[Stored items]
---
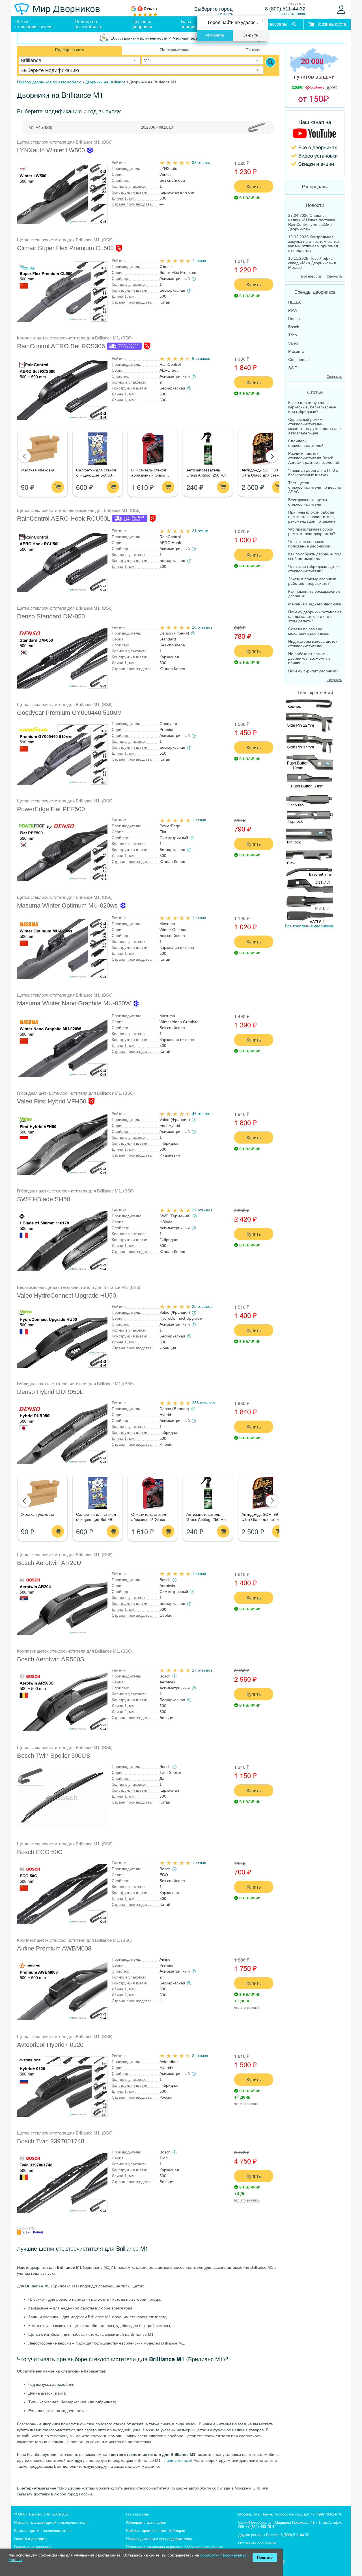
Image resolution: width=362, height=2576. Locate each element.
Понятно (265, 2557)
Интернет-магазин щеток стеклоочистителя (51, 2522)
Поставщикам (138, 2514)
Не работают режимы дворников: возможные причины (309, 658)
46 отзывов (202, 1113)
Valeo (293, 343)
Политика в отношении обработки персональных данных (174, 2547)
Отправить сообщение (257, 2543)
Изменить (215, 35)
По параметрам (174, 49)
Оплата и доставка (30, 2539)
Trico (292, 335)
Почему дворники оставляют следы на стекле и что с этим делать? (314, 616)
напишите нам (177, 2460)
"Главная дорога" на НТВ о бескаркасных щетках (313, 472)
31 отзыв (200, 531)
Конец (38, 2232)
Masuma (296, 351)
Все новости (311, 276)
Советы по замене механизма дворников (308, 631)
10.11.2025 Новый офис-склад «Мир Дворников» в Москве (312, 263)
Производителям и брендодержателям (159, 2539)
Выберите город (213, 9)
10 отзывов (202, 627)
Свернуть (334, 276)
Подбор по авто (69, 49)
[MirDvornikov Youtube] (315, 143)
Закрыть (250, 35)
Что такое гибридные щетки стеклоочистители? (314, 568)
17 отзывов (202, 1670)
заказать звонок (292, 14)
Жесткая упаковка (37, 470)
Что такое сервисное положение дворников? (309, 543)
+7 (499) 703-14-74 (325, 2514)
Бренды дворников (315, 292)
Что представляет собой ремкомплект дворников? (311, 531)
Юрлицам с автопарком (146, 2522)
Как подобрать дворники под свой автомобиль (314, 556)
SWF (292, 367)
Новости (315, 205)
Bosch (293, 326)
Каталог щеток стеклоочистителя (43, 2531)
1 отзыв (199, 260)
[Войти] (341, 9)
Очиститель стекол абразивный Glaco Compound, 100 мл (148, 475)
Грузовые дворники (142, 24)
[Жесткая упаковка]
---
▶ [Assigned task]:
Each word of the data should be repeated exactly, and the pictures left out.

▶ [Answer to this problem]:
Image resolution: width=362, height=2576. Locate each element.
Понятно (265, 2557)
Интернет-магазин щеток стеклоочистителя (51, 2522)
Поставщикам (138, 2514)
Не работают режимы дворников: возможные причины (309, 658)
46 отзывов (202, 1113)
Valeo (293, 343)
Политика в отношении обработки персональных данных (174, 2547)
Отправить сообщение (257, 2543)
Изменить (215, 35)
По параметрам (174, 49)
Оплата и доставка (30, 2539)
Trico (292, 335)
Почему дворники оставляют следы на стекле и что с этим делать? (314, 616)
напишите нам (177, 2460)
"Главная дорога" на НТВ о бескаркасных щетках (313, 472)
31 отзыв (200, 531)
Конец (38, 2232)
Masuma (296, 351)
Все новости (311, 276)
Советы по замене механизма дворников (308, 631)
10.11.2025 Новый офис-склад «Мир Дворников» в Москве (312, 263)
Производителям и брендодержателям (159, 2539)
Выберите город (213, 9)
10 отзывов (202, 627)
Свернуть (334, 276)
Подбор по авто (69, 49)
[MirDvornikov Youtube] (315, 143)
Закрыть (250, 35)
Что такое гибридные щетки стеклоочистители? (314, 568)
17 отзывов (202, 1670)
заказать звонок (292, 14)
Жесткая упаковка (37, 470)
Что такое сервисное положение дворников? (309, 543)
+7 (499) 703-14-74 (325, 2514)
Бренды дворников (315, 292)
Что представляет собой ремкомплект дворников? (311, 531)
Юрлицам с автопарком (146, 2522)
Как подобрать дворники под свой автомобиль (314, 556)
SWF (292, 367)
Новости (315, 205)
Bosch (293, 326)
Каталог щеток стеклоочистителя (43, 2531)
1 отзыв (199, 260)
[Войти] (341, 9)
Очиститель стекол абразивный Glaco Compound, 100 мл (148, 475)
Грузовые дворники (142, 24)
[Жесткая упаковка]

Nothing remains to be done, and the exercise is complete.